What is expected
Although the entries contain pictures, write out only their text, exactly as it stands.

━━━ Information

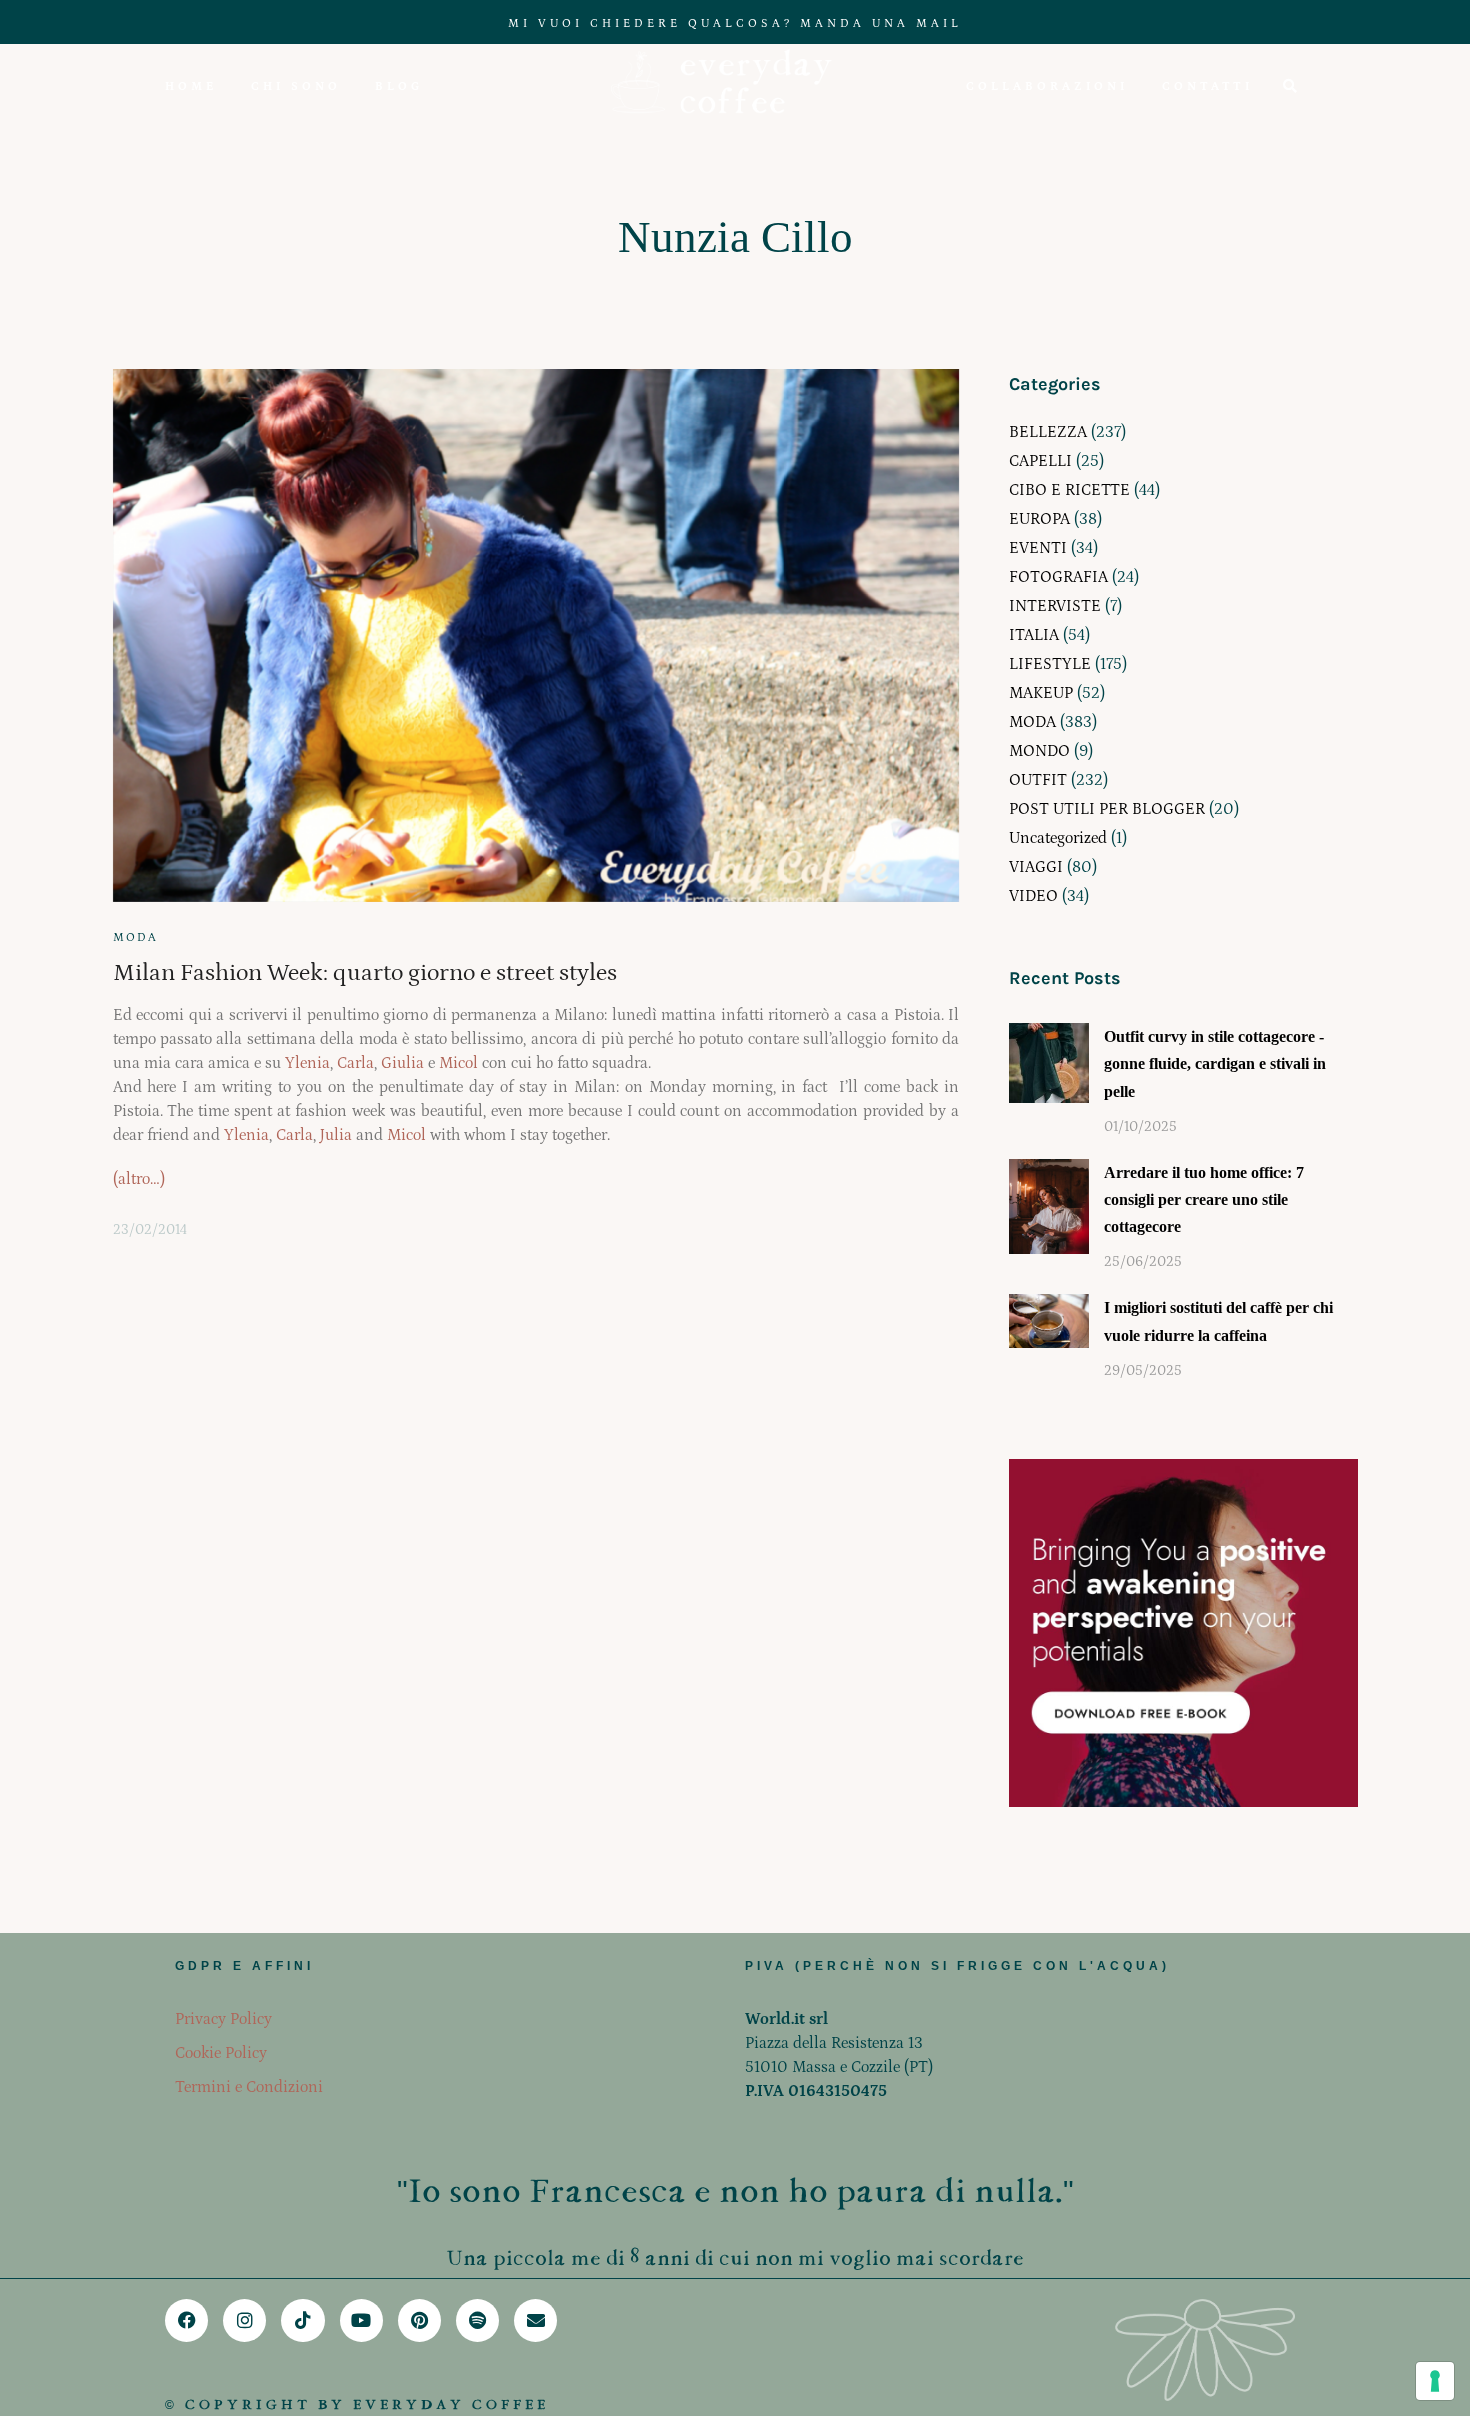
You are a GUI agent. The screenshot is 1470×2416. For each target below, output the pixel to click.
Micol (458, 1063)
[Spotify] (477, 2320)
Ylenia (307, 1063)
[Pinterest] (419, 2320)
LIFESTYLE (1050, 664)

━━━━━━

Finished exercise
You are a GUI agent. The screenshot is 1470×2416. For each target below, output the pixel to click.
Micol (458, 1063)
[Spotify] (477, 2320)
Ylenia (307, 1063)
[Pinterest] (419, 2320)
LIFESTYLE (1050, 664)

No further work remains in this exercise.